— Exercise details —
Search the listing for the word "will" and return each line that contains it.

— Available data —
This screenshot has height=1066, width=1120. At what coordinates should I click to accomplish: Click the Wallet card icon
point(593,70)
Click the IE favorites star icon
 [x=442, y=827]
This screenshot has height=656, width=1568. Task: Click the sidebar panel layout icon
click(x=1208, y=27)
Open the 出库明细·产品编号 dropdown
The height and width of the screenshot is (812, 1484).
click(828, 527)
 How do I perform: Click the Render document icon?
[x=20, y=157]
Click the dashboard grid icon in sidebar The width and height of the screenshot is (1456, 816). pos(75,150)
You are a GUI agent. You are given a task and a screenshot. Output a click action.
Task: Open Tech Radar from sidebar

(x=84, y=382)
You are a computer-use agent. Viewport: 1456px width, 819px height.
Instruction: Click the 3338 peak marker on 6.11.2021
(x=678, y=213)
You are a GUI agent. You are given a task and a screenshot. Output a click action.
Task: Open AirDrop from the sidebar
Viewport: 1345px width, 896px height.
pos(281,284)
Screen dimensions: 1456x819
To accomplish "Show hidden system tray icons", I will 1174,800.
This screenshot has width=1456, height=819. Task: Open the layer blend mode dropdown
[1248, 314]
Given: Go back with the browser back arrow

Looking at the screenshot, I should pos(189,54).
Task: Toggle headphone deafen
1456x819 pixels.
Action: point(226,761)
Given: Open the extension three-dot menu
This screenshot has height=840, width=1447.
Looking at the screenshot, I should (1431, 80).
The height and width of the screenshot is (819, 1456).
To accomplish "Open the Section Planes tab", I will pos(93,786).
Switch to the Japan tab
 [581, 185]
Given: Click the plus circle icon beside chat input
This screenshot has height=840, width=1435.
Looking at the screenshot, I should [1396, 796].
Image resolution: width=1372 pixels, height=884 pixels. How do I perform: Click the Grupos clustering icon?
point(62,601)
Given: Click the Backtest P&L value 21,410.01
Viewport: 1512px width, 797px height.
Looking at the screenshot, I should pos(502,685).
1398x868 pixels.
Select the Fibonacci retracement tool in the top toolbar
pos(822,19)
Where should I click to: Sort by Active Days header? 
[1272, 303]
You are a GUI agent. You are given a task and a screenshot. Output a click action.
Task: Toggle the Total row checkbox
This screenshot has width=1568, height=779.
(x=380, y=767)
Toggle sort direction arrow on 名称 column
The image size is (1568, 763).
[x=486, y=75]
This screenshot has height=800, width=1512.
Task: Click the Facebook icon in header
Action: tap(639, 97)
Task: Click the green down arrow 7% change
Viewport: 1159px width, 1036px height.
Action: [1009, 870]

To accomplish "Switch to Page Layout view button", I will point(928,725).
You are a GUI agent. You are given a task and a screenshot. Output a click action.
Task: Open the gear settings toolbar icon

— Your solution —
To accomplish "Show hidden system tray icons", I will 1174,800.
To accomplish "Open the Section Planes tab", I will pos(93,786).
To accomplish "Switch to Page Layout view button", I will point(928,725).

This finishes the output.